On 2/6/19 11:33 PM, David Sterba wrote:
On Fri, Jan 04, 2019 at 01:31:51PM +0800, Anand Jain wrote:
Adds cli and ioctl to forget a scanned device or forget all stale
devices in the kernel.

Anand Jain (2):
   btrfs: refactor btrfs_free_stale_devices() to get return value
   btrfs: introduce feature to forget a btrfs device

The 2nd patch has been added to misc-next too, I've updated the
changelog a bit.

Thanks.

The usecase here is quite small so I don't think we've
missed something crucial on the kernel side.


The userspace part can
provide some convenience shortcuts like --forget-all

The --forget is already equivalent to --forget-all. For example..

# btrfs dev scan /dev/sdb
Scanning for Btrfs filesystems in '/dev/sdb'
# btrfs dev scan --forget /dev/sdb
# btrfs dev scan
Scanning for Btrfs filesystems
# btrfs dev scan --forget
# echo $?
0
# btrfs dev scan --forget /dev/sdb
ERROR: Can't forget '/dev/sdb': No such file or directory
# echo $?
1
#

> or specifying by
> filesystem id where the translation would happen internally, but the
> ioctl would cover that.
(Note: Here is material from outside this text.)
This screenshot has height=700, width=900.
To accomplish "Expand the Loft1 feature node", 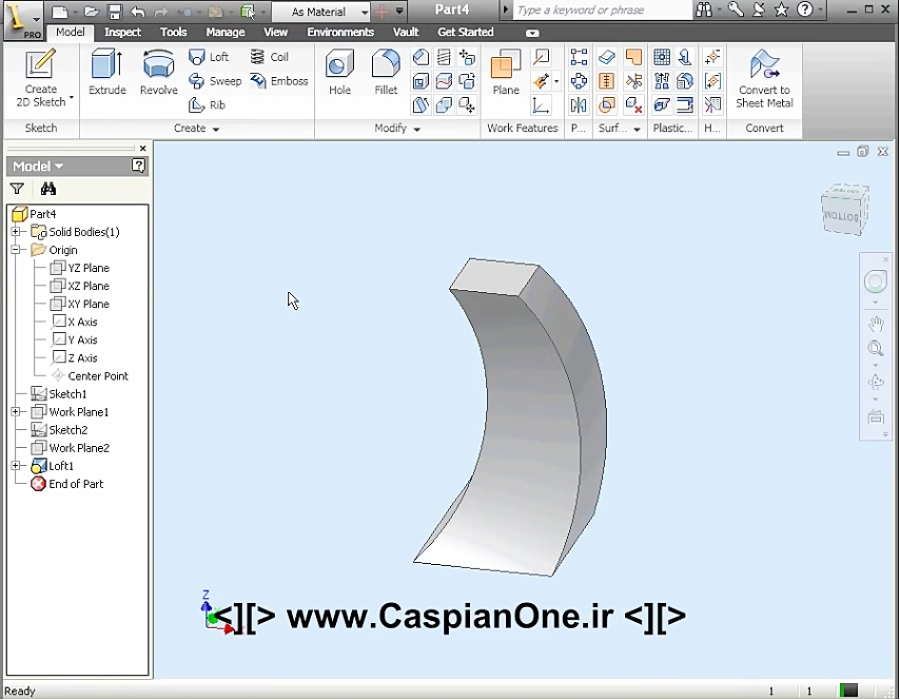I will pyautogui.click(x=16, y=465).
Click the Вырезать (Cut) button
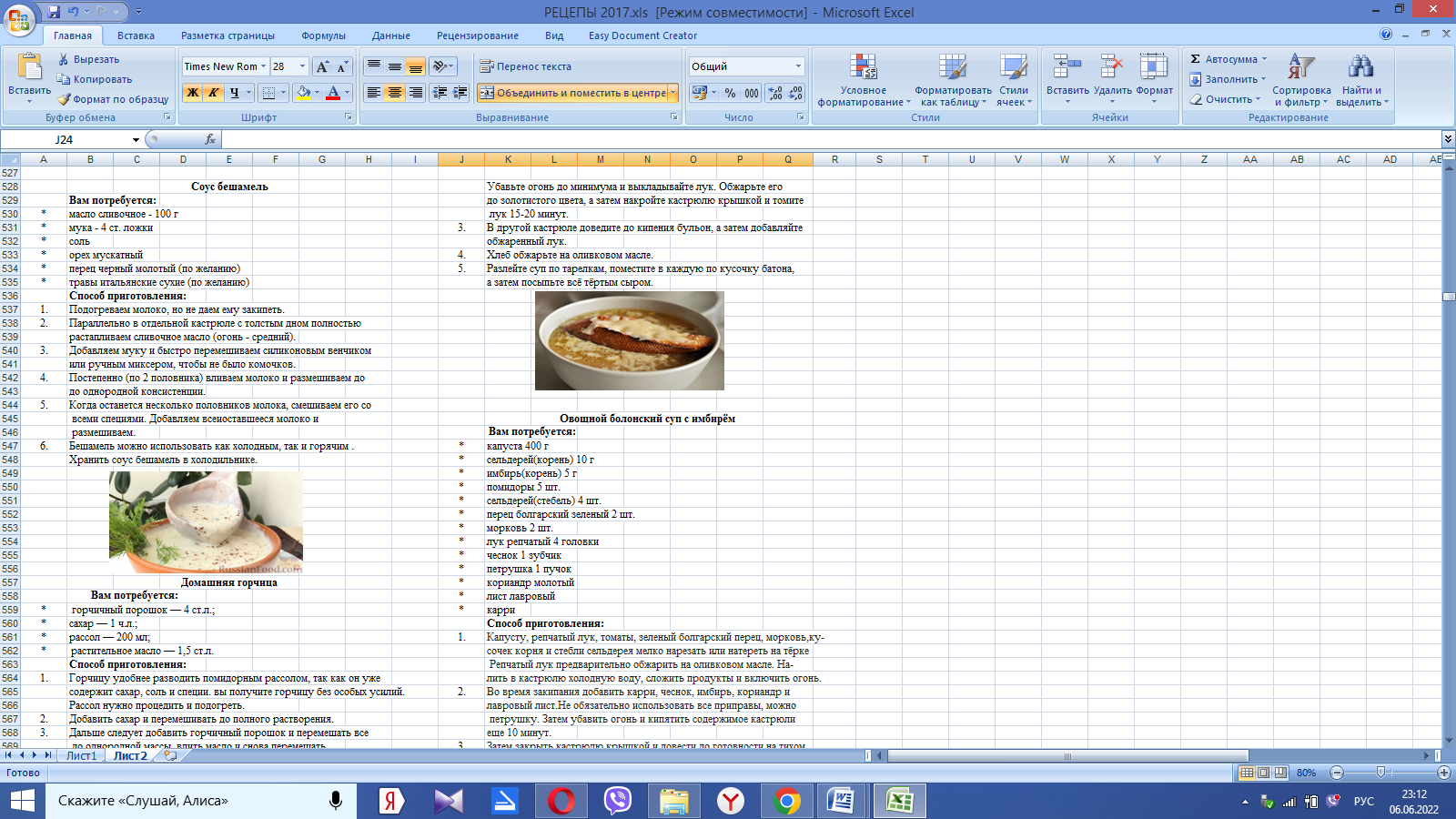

Thanks.

Looks like that seeks the complete enhancement to scan cli.

IMO we could add..

 #btrfs dev scan --show

 For which looks like we need to enhance existing ioctl
 BTRFS_IOC_FS_INFO and BTRFS_IOC_DEV_INFO so that it works
 through btrfs-control.
 Which means 'btrfs fi show' can also show the scanned devices from
 the kernel, probably we should just add flags to the output to indicate
 if the fsid-device is mounted.

 OR a wrapper around the sysfs fs-dev tree implementation will suffice
 as well.

further, (fsid translation happens internally)

 #btrfs dev scan <fsid>
 #btrfs dev scan --forget <fsid>

In general, agree use case is limited.